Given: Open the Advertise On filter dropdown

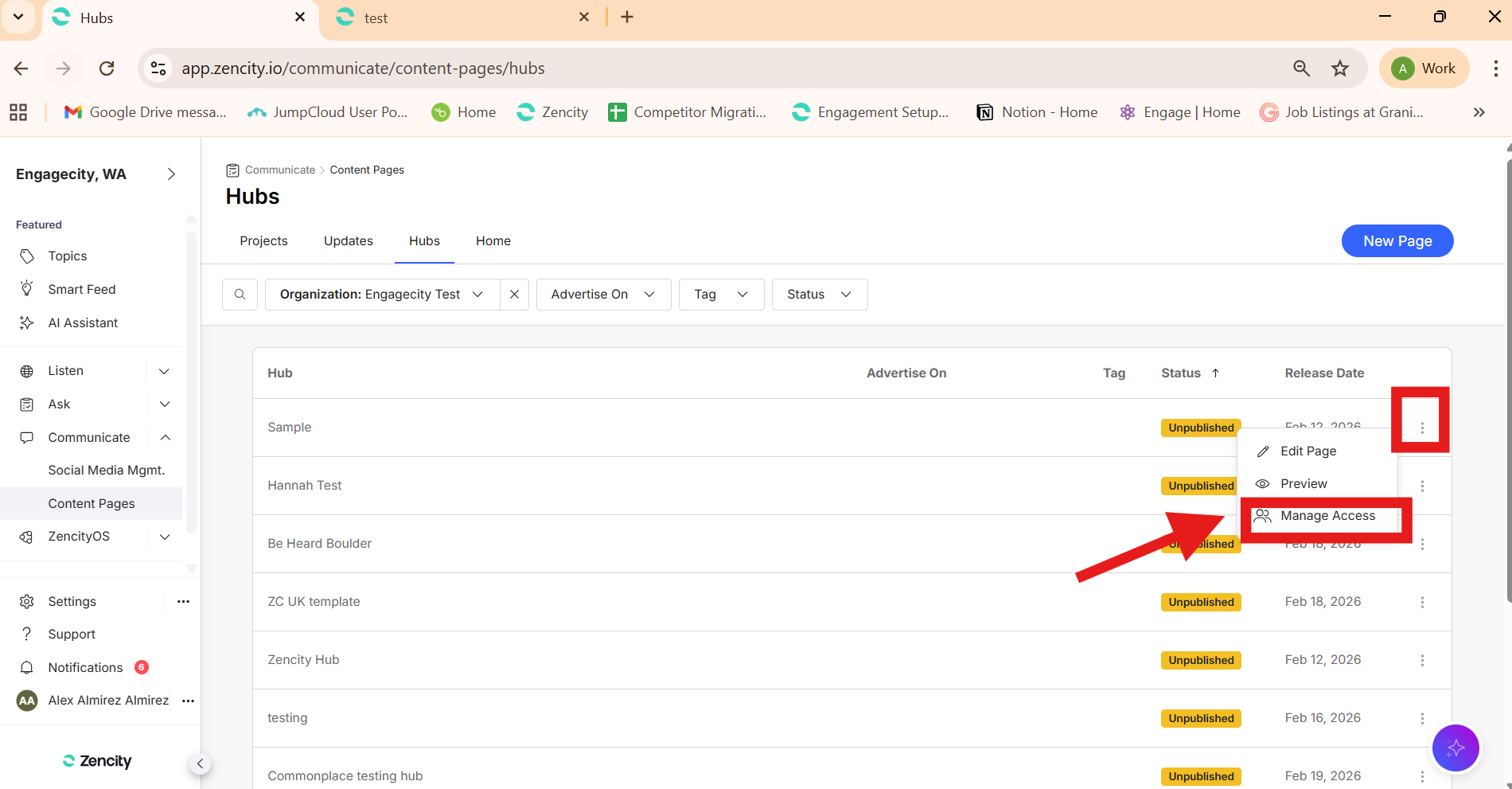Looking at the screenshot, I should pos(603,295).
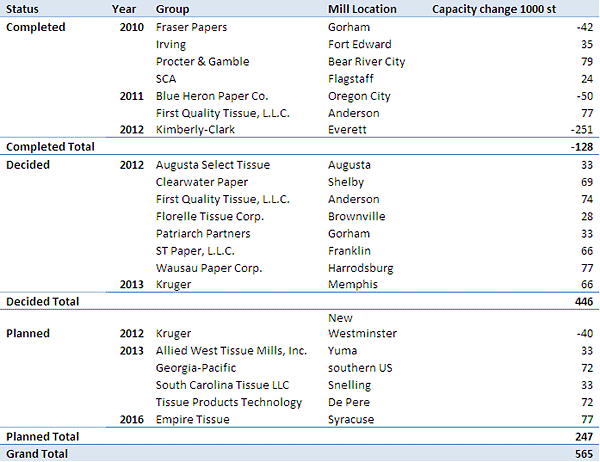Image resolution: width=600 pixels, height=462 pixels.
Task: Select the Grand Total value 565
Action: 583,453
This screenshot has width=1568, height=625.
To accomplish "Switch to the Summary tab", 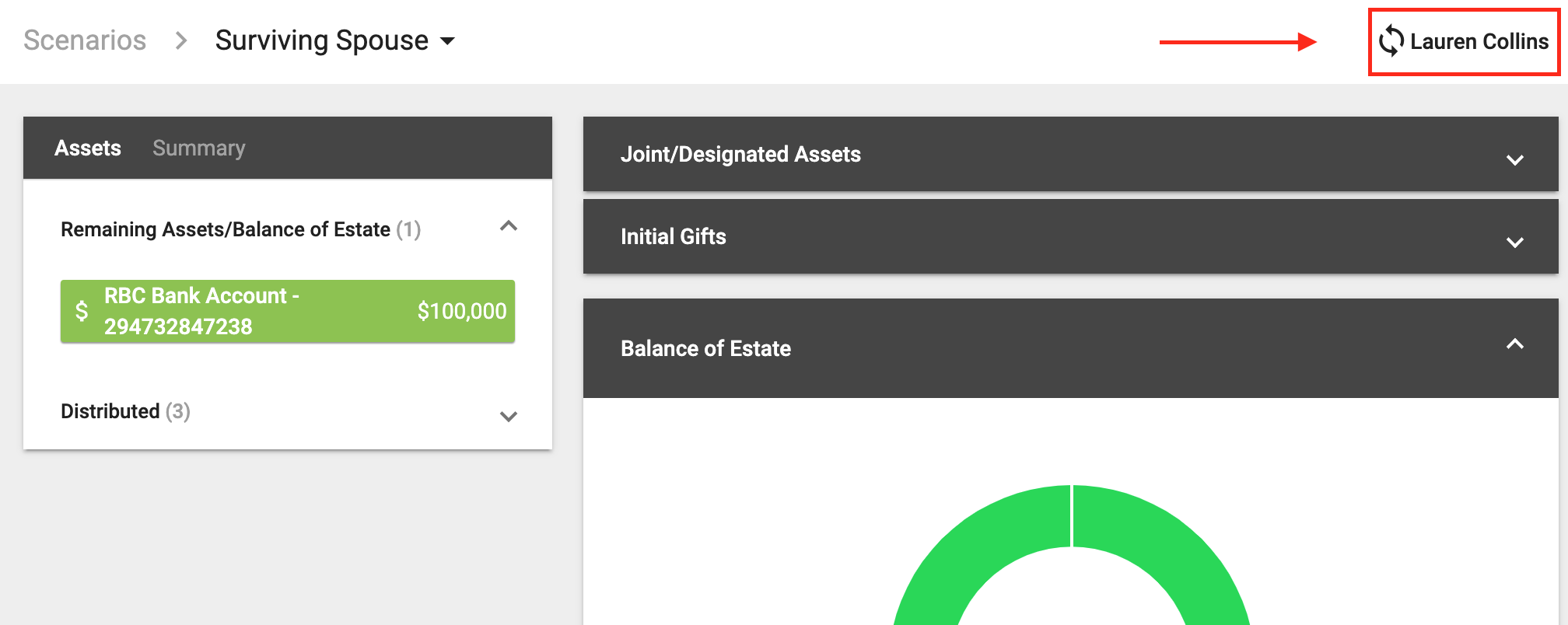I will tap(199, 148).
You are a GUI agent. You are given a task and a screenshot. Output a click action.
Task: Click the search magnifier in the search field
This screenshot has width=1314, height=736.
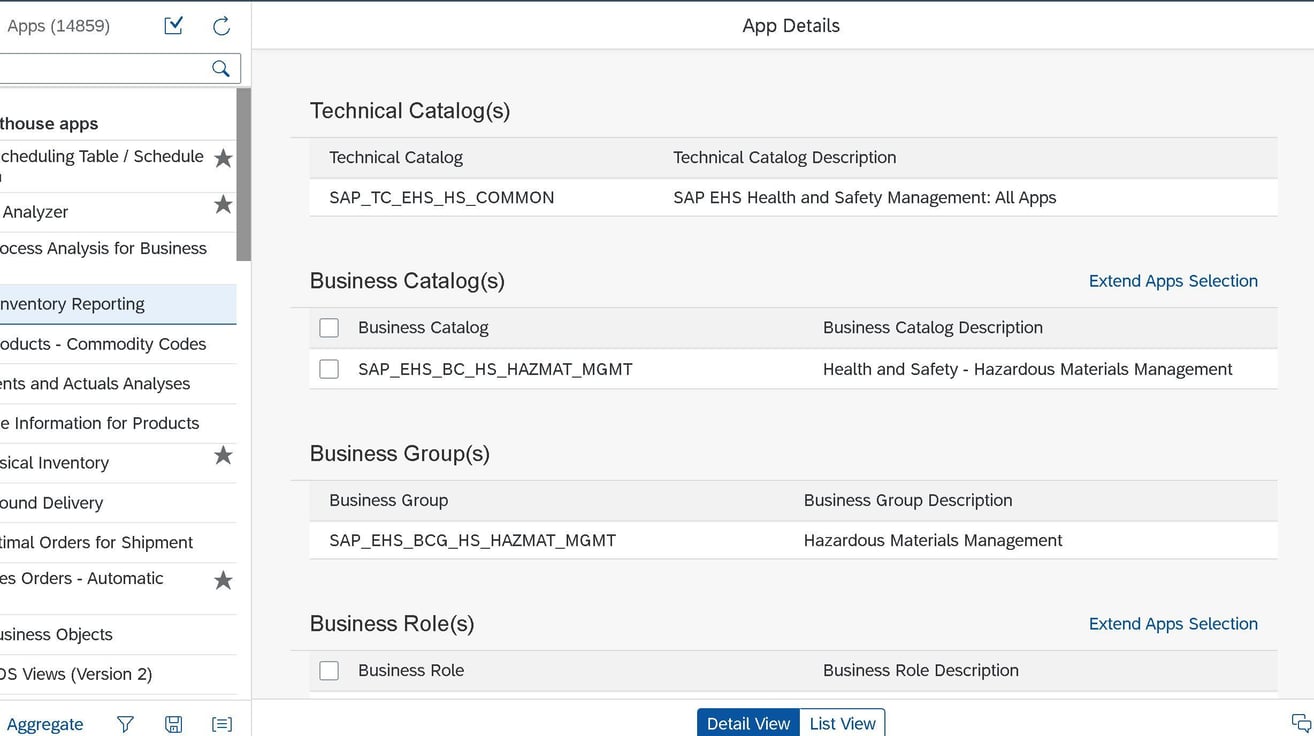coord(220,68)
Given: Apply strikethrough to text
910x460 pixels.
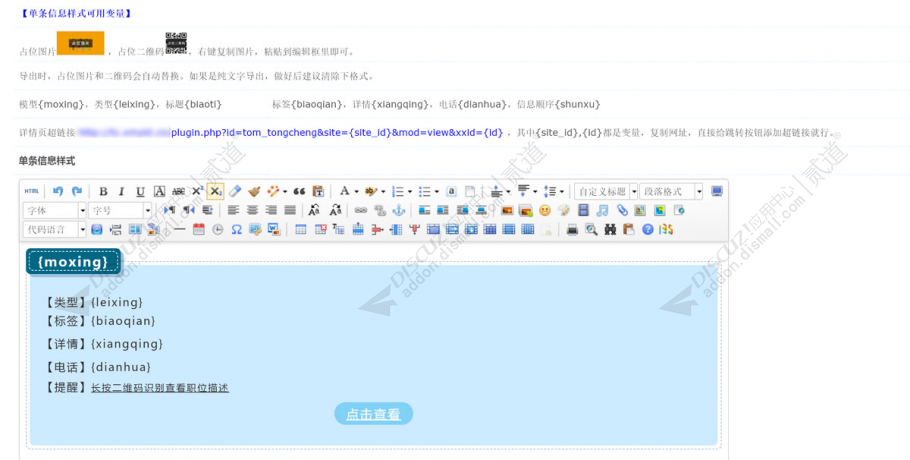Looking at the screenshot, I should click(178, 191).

▬▬▬▬▬▬▬▬▬▬

* [Task statement]:
Which lines in the records above contain the string "This"? Pull out each one, matching case exactly.

* [Task output]:
This screenshot has width=1568, height=625.
This screenshot has width=1314, height=736.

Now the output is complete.